Chancengleichheit fängt schon in frühester Kindheit an
In der Tat ist das heute nicht der Fall. Ausgerechnet das Land, das sich die Chancengleichheit aller auf seine Fahnen schreibt, sortiert ab der frühesten Kindheit aus: Wo man aufwächst und welche Schule man besucht, entscheidet über den weiteren Weg. Macron hat Abhilfe versprochen – auch mit der Aufwertung des Lehrerberufs, welcher in Frankreich vergleichsweise schlecht bezahlt ist. Nun kommt es darauf an, dies wirklich umzusetzen.
Dasselbe gilt für sein Versprechen, das Land nicht mehr nur von einer technokratischen Elite regieren zu lassen, mit der er sich auch selbst umgibt. Die Abschaffung der Kaderschmiede Ena erscheint dafür als ein starkes Symbol, um die Ausbildung der Führungskräfte zu modernisieren.

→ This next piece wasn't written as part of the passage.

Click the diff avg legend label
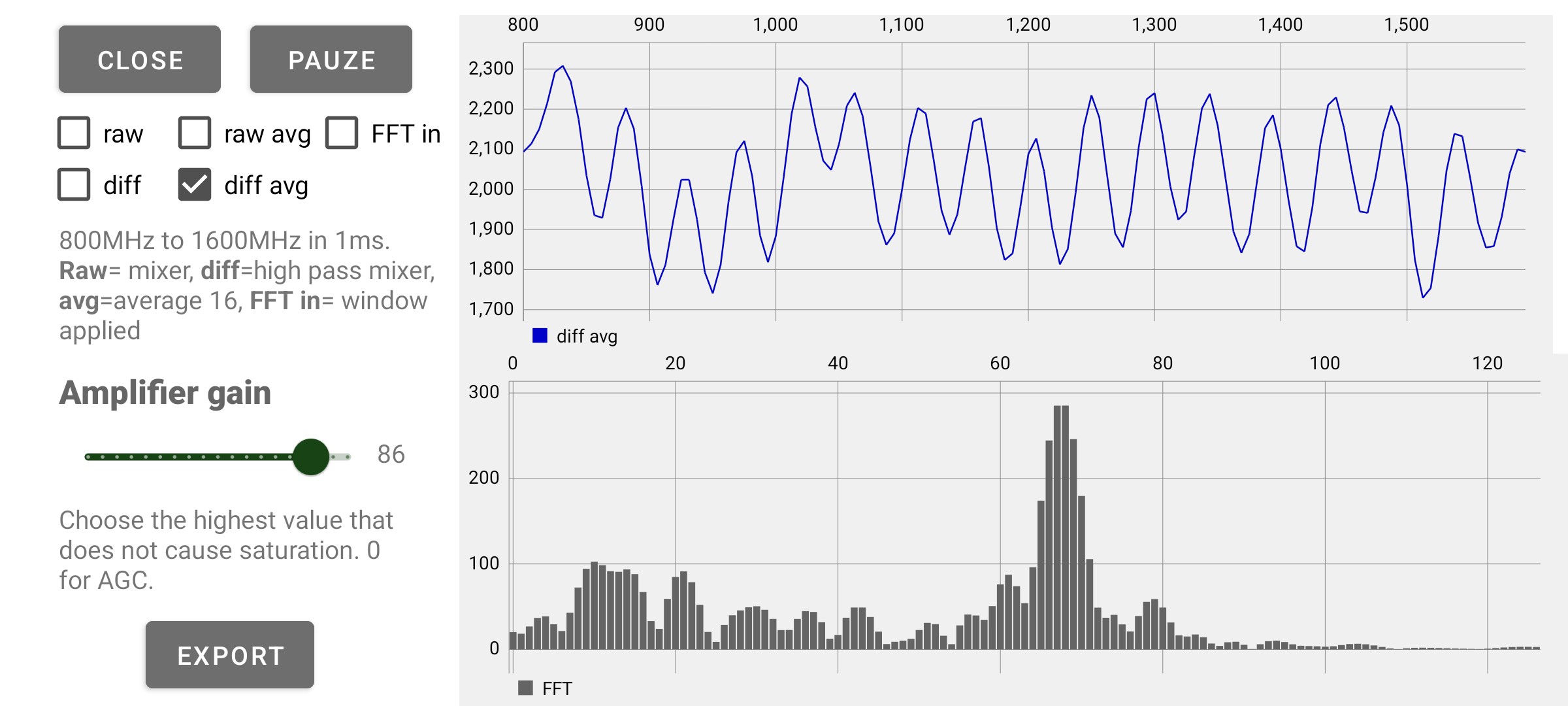1568x706 pixels. tap(586, 337)
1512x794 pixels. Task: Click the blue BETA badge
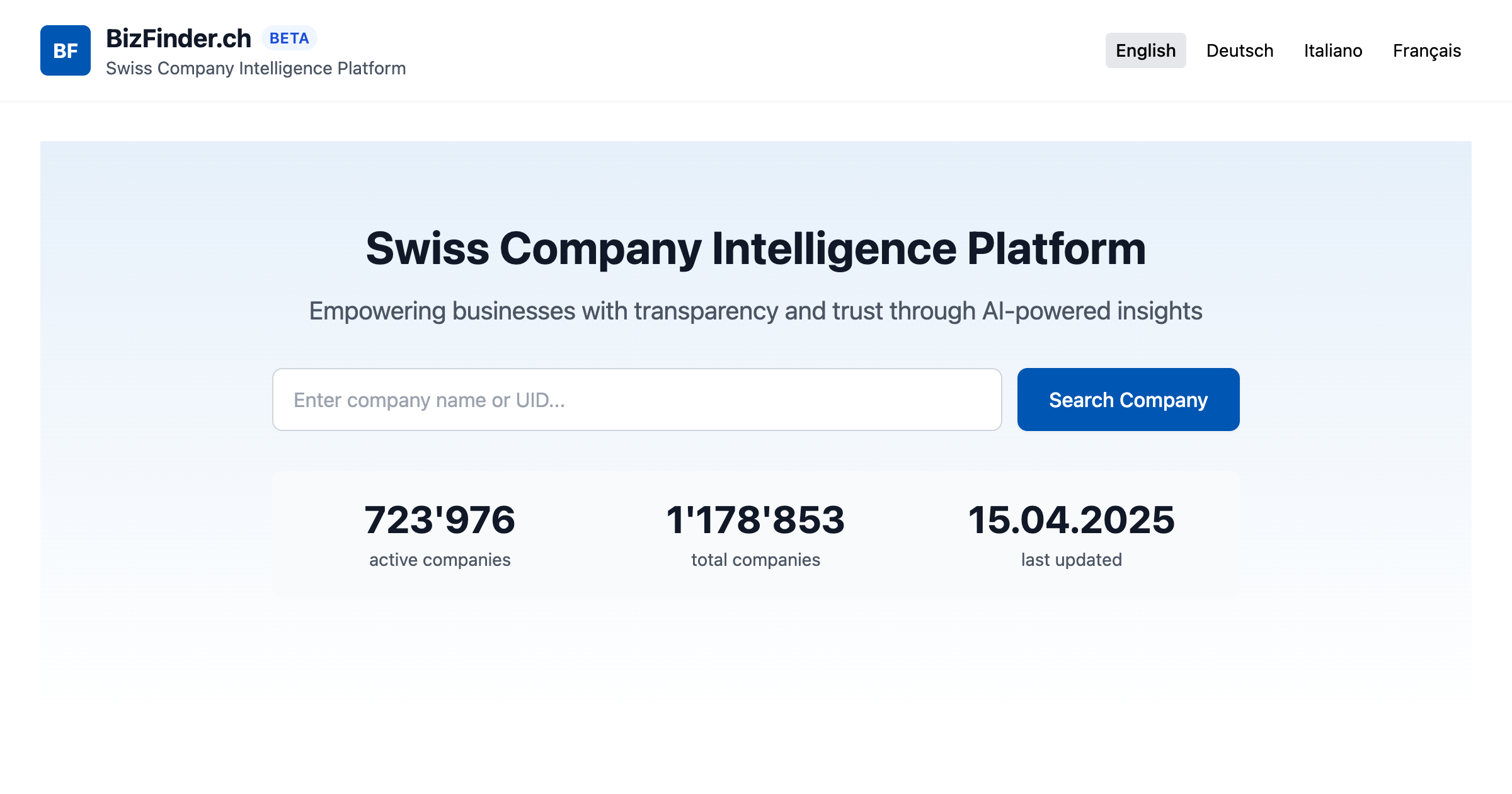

Zu begrüßen ist auch die versprochene Dezentralisierung, um den Gebietskörperschaften mehr Kompetenzen zu geben und das Ausbluten ländlicher Gebiete zu stoppen, indem dort öffentliche Dienste angesiedelt werden.
Doch Macron darf es nicht bei wohlklingenden Willenserklärungen lassen, er muss handeln. Selbst dann werden die Effekte nicht sofort, sondern erst mittelfristig erkennbar sein. Sollte es ihm aber gelingen, durch bessere Schul- und Ausbildung der krassen Ungleichheit im Land zu begegnen und Ressourcen durch Dezentralisierung gerechter zu verteilen, wäre das wichtiger für Frankreich als jeder laute „Big Bang“.